→ WHAT YOU SHOULD DO
From the listing below, extract every line in which the word "click" appears.

→ SUPPLIED ENTRIES
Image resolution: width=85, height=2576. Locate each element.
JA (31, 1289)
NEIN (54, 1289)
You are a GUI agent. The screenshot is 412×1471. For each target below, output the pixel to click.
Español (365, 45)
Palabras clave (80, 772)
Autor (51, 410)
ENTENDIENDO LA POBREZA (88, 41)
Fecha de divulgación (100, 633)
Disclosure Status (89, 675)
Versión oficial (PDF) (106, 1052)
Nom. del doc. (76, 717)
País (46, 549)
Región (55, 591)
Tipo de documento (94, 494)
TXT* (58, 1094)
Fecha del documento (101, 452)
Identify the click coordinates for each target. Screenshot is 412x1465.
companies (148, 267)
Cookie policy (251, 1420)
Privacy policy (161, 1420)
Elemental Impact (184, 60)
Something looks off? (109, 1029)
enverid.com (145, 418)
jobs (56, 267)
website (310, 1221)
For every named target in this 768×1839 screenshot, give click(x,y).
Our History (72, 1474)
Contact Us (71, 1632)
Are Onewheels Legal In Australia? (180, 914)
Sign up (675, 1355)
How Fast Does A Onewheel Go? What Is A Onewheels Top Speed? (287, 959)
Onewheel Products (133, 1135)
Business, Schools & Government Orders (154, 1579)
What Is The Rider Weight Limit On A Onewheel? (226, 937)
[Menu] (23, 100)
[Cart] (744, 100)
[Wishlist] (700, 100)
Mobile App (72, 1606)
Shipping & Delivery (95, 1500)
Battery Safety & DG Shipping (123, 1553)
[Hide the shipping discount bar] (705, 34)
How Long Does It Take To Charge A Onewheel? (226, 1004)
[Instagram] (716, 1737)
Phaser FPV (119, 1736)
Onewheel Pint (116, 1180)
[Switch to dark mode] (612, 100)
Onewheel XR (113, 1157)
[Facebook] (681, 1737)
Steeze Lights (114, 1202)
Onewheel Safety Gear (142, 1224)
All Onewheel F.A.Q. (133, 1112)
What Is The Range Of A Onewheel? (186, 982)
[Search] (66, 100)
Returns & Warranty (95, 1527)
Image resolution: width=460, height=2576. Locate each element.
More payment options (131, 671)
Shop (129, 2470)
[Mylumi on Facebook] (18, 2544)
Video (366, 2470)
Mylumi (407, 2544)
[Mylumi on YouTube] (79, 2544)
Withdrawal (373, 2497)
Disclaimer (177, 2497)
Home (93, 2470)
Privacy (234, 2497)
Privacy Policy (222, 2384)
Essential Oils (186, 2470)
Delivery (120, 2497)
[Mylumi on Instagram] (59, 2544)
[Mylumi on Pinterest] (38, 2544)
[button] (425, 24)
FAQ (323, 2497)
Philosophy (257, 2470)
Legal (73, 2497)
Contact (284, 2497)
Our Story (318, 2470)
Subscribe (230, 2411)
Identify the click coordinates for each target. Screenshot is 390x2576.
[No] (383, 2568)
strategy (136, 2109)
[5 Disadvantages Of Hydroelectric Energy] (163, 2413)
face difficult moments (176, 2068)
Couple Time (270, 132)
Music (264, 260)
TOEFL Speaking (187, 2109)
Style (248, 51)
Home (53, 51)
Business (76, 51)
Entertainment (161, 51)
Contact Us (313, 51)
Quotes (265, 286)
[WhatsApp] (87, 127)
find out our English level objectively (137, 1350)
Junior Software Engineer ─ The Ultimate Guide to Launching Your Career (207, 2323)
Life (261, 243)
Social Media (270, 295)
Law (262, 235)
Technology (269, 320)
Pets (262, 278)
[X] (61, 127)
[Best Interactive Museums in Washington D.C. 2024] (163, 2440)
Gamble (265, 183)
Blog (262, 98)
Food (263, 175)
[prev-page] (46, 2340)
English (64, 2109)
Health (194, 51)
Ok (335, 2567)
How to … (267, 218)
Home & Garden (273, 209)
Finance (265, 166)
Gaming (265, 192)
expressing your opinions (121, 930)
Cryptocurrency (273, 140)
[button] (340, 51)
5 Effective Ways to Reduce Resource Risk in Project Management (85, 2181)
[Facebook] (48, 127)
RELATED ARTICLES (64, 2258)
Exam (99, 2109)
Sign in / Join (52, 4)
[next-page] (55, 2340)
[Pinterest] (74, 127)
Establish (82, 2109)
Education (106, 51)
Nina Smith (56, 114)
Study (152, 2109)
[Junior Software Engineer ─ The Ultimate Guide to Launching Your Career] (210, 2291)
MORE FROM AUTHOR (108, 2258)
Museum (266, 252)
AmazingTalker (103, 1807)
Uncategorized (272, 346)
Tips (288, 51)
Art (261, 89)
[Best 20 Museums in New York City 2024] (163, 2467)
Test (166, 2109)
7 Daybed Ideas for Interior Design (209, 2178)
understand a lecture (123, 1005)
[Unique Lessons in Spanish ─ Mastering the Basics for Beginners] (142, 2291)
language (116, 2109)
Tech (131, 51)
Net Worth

→ OUTPUT BELOW
You are a GUI agent. The screenshot is 412×1471. For each target below, output the pixel to click.
Identify the click coordinates for each target. Screenshot is 412x1465.
For every named target in this 768×1839 screenshot, give click(x,y).
Identify the click coordinates for each target. Screenshot is 390x2576.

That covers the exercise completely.